Что-то теперь ждет меня в родном хуторе, взбудораженном революцией?
А Лукичев и впрямь гудел, как улей. Куда делись его спокойствие, былая степная сонливость?
В воскресный день, как и всегда, рано поплыл над куренями перезвон колокола. После окончания службы священник повел всех прихожан в школу. Здесь за столом сидели полковник Поливанов, атаман станицы Ново-Донецкой Минаев и незнакомый мужчина, одетый в кожаную тужурку, с военной выправкой и золотыми кольцами на руках.

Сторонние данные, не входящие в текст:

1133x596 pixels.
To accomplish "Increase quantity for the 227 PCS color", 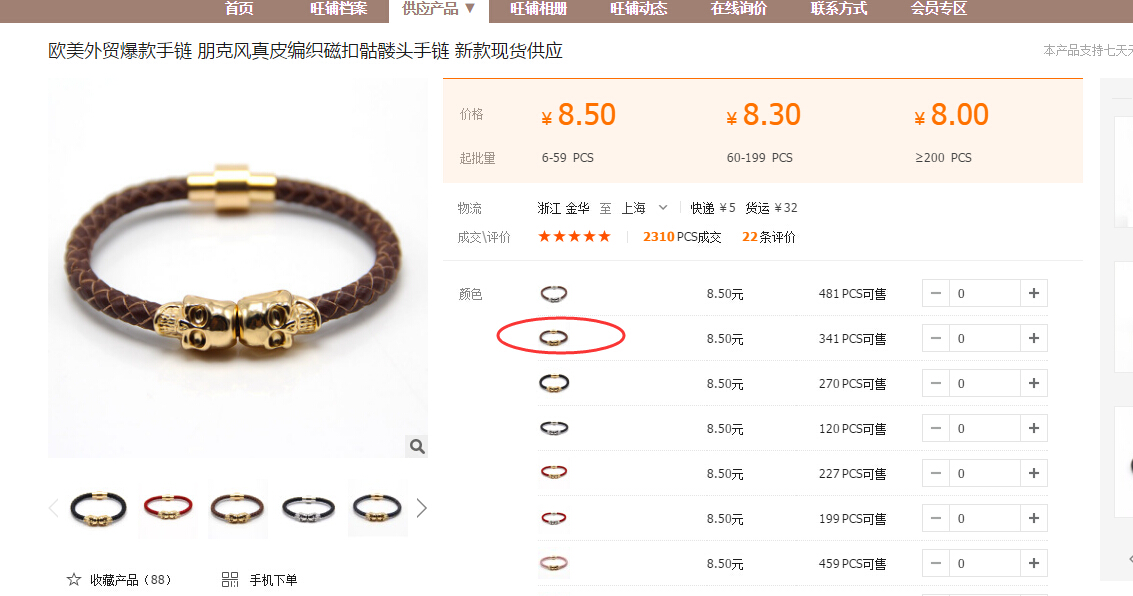I will [x=1034, y=473].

Когда уселись, угомонились, к столу подошел священник.
— Православные! — обратился он спокойным певучим голосом. — Тяжкое время переживает наше многострадальное отечество. Чужеземные враги топчут русскую землю, наши нивы, надругаются над святынями православной церкви. Имя тем врагам — германцы. Но есть, появились другие враги. Они живут в нашем отчем доме, носят русское имя, а сеют смуту и ссору в сердцах людей. Сейчас господин полковник и господин представитель власти все пояснят вам. Я призываю вас верить им!
В притихшем зале — ни шороха. Только слышно, как простучали каблуками начищенные до блеска сапоги Поливанова, приглушенно звякнули шпоры.
И речь свою полковник начал так, чтобы не расплескать эту благоговейную тишину, внимание послушных прихожан, — начал спокойным, размеренным баском.
— Братья, друзья мои, к вам обращаюсь я, уповая на вашу преданность родине и Войсковому правительству:
Слушали внимательно, чинно. Внушительный вид, большая с серебристым ежиком голова, кустистые брови оратора невольно завораживали, внушали уважение. Сказывалось и прошлое: кто в хуторе да и во всей округе не знал самого богатого и влиятельного человека — помещика Поливанова, кто не ломал перед ним шапки! Но вот по рядам зашелестел приглушенный шепот, головы закачались, загремели стулья. Господин полковник коснулся старой, незаживающей крестьянской раны — заговорил о земле. Бас его крепчает с каждым мгновением, лицо багровеет, длинные беспокойные руки не находят места.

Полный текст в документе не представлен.